1. **Visual comparison:**
   - Plot predicted vs actual values
   - ROC curve for classification

2. **Cross-validation:** Split data into **k folds** to test generalization

3. **Information criteria for model selection:**
   - **AIC (Akaike Information Criterion)**
   - **BIC (Bayesian Information Criterion)**
   - Lower values indicate better trade-off between fit and complexity

4. **Nested models:** Compare simpler vs complex models using **likelihood ratio tests**


In [None]:
# Fit two models
lm_model1 <- lm(y ~ x)          # simple linear
lm_model2 <- lm(y ~ x + I(x^2)) # quadratic model

# Compare AIC and BIC
AIC_model1 <- AIC(lm_model1)
AIC_model2 <- AIC(lm_model2)
BIC_model1 <- BIC(lm_model1)
BIC_model2 <- BIC(lm_model2)

print(paste("AIC Model 1:", round(AIC_model1, 2)))
print(paste("AIC Model 2:", round(AIC_model2, 2)))
print(paste("BIC Model 1:", round(BIC_model1, 2)))
print(paste("BIC Model 2:", round(BIC_model2, 2)))


# Real-World Analogy

- **Regression metrics:** Imagine predicting house prices. RMSE tells you the average error in dollars, and R² tells you how well your model explains price variation.  
- **Classification metrics:** Predicting if an email is spam.
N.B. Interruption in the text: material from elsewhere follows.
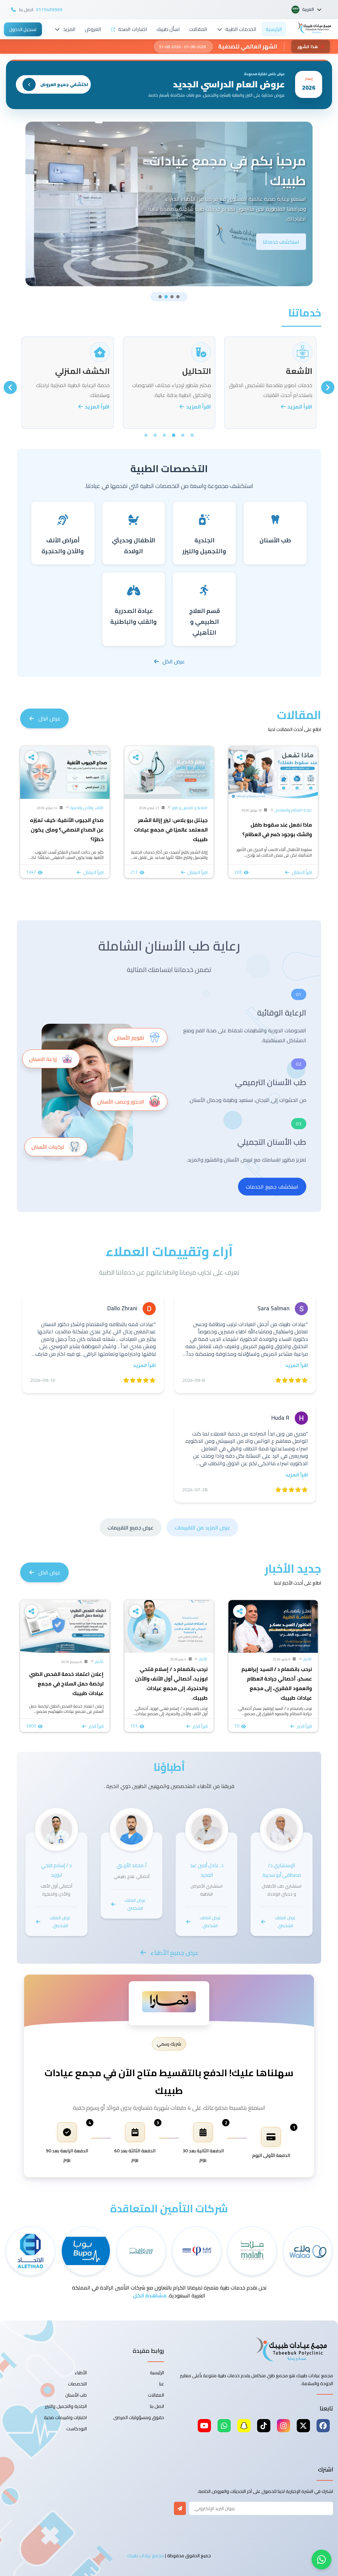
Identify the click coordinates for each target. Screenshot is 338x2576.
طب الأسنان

Accuracy shows overall correctness, but F1 balances detecting spam (recall) and avoiding false alarms (precision).  
- **Model comparison:** Choosing between a simple linear model vs. a more complex polynomial model is like choosing a simple recipe vs. a fancy one — you want the best outcome without unnecessary complexity.